- Short task
Pull out every line of the entries below that contains the word "heading", and copy each one in full.

- Task data

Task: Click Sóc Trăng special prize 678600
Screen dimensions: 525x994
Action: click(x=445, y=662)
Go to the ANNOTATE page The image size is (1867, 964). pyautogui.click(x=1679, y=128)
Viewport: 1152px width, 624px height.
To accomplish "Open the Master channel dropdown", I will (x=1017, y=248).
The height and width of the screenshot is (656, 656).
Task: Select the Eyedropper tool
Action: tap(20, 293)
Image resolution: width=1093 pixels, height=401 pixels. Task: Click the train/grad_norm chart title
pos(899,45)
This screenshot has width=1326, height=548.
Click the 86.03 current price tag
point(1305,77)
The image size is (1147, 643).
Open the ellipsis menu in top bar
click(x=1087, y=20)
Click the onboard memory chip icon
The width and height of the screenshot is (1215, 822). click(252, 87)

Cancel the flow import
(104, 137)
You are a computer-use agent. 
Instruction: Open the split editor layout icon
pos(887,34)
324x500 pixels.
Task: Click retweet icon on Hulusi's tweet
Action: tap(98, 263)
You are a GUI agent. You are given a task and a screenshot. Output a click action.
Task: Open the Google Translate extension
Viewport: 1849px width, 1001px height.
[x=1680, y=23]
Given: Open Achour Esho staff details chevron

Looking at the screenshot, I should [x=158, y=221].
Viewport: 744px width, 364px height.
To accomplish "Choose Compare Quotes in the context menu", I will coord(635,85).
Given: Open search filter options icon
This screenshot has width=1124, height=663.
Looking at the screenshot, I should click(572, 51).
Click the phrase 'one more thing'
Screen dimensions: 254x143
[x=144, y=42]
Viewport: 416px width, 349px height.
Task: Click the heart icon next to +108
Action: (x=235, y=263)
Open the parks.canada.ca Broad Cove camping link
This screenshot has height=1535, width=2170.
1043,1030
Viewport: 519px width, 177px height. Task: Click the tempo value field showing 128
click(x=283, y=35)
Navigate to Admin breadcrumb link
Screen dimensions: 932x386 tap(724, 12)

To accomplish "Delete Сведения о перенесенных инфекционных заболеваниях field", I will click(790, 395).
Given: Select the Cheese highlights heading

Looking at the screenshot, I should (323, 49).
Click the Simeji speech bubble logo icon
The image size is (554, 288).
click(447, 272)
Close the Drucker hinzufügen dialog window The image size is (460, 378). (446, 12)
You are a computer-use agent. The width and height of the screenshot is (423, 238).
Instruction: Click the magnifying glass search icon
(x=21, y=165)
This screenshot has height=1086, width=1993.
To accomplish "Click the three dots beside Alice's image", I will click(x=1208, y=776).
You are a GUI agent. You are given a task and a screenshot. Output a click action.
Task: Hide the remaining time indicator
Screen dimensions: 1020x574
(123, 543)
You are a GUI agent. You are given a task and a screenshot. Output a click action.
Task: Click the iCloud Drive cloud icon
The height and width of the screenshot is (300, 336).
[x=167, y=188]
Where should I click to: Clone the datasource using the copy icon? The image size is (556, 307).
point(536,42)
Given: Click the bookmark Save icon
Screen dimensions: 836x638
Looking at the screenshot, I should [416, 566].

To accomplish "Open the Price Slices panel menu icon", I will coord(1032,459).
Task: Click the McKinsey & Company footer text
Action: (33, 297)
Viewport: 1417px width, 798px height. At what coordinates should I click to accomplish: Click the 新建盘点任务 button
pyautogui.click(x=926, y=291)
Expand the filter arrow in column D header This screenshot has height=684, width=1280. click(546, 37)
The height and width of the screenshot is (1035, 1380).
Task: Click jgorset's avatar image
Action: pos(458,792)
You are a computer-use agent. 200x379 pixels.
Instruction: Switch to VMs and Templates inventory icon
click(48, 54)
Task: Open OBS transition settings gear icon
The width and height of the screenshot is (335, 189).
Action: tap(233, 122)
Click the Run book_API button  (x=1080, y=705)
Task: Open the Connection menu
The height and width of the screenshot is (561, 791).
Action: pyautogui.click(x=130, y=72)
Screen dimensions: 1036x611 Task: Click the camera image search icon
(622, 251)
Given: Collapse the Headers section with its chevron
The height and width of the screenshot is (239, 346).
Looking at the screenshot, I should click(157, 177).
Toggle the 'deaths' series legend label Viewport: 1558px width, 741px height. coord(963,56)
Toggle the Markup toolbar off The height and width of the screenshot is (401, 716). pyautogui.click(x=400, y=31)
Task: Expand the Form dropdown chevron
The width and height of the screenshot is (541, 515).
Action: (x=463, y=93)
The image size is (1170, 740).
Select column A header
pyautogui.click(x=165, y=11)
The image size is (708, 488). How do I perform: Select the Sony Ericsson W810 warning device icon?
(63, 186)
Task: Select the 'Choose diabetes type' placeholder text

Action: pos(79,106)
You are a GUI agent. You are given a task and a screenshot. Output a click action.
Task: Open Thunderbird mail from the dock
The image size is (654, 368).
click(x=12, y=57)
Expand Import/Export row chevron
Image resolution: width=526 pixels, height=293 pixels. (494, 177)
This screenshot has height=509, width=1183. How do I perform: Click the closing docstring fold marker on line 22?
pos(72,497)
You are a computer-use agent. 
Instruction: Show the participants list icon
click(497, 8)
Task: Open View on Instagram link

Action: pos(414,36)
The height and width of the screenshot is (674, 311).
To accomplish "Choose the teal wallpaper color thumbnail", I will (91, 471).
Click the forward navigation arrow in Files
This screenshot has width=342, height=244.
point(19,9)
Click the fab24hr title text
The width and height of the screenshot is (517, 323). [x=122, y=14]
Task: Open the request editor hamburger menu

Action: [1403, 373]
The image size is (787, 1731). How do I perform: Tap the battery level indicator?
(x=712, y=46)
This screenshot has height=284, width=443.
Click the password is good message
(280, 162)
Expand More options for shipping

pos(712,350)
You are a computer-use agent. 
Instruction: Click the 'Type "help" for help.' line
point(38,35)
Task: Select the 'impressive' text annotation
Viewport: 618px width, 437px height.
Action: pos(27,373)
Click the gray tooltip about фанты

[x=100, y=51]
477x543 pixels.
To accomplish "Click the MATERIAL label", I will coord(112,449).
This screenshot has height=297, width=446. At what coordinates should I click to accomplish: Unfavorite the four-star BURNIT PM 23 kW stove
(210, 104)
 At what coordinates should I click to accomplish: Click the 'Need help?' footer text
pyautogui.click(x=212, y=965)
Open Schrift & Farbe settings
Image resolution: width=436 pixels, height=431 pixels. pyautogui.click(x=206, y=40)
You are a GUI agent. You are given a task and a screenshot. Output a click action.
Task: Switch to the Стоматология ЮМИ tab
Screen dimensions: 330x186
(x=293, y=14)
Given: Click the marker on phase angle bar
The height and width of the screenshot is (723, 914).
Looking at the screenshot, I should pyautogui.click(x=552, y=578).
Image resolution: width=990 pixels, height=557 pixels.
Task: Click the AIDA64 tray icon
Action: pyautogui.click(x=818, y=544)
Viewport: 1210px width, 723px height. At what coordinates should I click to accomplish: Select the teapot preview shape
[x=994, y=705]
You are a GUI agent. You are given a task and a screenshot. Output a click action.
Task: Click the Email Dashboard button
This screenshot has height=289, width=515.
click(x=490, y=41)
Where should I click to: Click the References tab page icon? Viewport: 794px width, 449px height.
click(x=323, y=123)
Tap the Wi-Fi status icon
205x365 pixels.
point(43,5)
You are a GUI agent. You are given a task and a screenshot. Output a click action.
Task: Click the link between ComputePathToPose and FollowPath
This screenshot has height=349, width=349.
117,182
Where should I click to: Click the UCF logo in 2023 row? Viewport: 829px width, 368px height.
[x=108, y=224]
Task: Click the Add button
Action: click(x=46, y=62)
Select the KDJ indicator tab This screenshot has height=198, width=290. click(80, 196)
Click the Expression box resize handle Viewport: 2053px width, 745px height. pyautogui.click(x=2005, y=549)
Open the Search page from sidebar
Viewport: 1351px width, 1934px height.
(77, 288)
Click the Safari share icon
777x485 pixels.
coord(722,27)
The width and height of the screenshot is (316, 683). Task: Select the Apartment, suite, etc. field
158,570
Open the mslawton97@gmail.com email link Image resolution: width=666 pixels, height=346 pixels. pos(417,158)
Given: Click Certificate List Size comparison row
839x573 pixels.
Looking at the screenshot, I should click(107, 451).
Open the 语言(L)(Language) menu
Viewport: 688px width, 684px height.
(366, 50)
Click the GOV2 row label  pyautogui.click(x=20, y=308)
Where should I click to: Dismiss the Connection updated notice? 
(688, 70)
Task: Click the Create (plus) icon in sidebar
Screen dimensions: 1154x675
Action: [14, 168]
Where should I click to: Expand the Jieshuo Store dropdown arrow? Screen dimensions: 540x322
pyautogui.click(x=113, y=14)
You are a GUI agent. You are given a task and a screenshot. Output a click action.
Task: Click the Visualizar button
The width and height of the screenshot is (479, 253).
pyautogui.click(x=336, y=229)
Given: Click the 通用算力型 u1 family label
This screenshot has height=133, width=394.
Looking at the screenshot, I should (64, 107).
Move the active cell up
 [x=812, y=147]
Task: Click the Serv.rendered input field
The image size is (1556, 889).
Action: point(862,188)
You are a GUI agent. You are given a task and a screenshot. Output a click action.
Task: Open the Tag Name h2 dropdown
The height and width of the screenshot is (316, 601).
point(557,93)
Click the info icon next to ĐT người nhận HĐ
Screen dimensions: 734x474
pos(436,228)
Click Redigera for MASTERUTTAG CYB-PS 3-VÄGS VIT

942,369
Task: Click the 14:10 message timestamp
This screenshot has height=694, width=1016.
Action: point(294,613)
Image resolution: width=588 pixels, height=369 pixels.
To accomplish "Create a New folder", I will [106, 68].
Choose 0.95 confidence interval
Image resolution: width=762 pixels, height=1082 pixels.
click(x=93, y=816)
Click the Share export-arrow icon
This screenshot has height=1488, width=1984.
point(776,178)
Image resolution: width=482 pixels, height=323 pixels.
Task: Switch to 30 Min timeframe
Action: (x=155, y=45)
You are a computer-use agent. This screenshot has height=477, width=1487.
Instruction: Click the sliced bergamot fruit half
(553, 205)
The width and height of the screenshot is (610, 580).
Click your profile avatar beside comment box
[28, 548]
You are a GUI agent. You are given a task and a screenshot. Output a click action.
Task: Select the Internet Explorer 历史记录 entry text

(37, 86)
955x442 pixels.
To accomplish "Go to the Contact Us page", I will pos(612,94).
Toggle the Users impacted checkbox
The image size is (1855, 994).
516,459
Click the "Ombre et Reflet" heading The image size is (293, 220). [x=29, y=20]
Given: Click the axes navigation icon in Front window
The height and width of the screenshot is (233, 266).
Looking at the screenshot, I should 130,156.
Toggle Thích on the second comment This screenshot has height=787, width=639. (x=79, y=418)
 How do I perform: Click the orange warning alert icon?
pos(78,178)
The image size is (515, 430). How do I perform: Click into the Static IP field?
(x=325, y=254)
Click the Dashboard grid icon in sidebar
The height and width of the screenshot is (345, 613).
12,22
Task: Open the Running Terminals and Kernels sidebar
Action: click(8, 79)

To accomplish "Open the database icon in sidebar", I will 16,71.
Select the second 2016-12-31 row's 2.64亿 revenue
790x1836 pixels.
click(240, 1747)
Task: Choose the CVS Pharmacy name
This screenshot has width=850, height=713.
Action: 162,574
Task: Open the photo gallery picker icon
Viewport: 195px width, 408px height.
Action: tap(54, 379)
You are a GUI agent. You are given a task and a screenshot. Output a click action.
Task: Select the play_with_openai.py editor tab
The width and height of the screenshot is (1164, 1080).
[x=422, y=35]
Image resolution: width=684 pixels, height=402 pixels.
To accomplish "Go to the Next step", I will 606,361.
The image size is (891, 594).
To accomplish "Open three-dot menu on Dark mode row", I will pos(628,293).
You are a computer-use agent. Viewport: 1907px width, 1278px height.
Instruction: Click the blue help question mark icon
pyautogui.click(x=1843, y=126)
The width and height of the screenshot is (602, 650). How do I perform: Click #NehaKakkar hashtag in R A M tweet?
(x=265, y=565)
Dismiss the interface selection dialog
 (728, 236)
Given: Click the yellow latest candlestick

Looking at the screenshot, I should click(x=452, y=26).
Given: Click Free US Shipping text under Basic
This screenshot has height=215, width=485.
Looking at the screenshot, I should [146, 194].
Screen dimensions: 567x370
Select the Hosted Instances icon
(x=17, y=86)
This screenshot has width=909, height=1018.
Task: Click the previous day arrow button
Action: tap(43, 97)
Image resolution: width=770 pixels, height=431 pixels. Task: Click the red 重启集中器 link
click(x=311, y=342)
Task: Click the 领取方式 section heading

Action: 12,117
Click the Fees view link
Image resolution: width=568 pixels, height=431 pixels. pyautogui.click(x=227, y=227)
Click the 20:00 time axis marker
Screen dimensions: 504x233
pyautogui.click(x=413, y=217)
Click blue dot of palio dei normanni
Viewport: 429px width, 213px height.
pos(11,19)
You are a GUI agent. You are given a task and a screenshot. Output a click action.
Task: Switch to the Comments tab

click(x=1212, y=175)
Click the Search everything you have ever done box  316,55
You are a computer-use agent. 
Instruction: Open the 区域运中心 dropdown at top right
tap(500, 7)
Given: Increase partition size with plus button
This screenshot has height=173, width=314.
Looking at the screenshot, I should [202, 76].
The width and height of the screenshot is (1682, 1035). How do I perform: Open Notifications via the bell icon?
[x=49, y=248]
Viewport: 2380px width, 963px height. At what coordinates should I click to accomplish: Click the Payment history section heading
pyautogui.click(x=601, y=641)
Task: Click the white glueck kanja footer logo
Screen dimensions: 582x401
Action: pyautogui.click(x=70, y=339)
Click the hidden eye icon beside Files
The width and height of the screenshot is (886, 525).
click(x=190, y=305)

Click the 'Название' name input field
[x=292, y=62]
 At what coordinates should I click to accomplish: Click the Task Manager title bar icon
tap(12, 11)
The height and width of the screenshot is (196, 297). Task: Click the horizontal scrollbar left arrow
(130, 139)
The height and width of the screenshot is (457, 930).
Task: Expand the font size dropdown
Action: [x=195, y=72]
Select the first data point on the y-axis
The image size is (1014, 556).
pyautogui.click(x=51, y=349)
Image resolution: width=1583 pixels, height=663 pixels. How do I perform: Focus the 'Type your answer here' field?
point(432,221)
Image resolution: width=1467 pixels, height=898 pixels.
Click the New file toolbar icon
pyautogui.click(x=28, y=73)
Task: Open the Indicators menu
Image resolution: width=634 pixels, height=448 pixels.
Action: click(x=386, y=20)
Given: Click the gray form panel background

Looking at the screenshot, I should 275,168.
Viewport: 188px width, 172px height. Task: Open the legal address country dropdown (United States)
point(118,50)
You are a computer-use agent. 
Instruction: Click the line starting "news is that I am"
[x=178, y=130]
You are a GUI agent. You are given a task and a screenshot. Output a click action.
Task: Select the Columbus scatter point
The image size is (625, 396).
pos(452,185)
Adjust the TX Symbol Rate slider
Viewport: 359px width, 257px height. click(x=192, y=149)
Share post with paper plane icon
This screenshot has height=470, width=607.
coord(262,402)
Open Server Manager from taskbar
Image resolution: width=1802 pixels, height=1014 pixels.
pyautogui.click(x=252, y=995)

- Output of the exercise
Given: Select the Cheese highlights heading
Click the "Ombre et Reflet" heading The image size is (293, 220). [x=29, y=20]
Task: Click the 领取方式 section heading
Viewport: 2380px width, 963px height. At what coordinates should I click to accomplish: Click the Payment history section heading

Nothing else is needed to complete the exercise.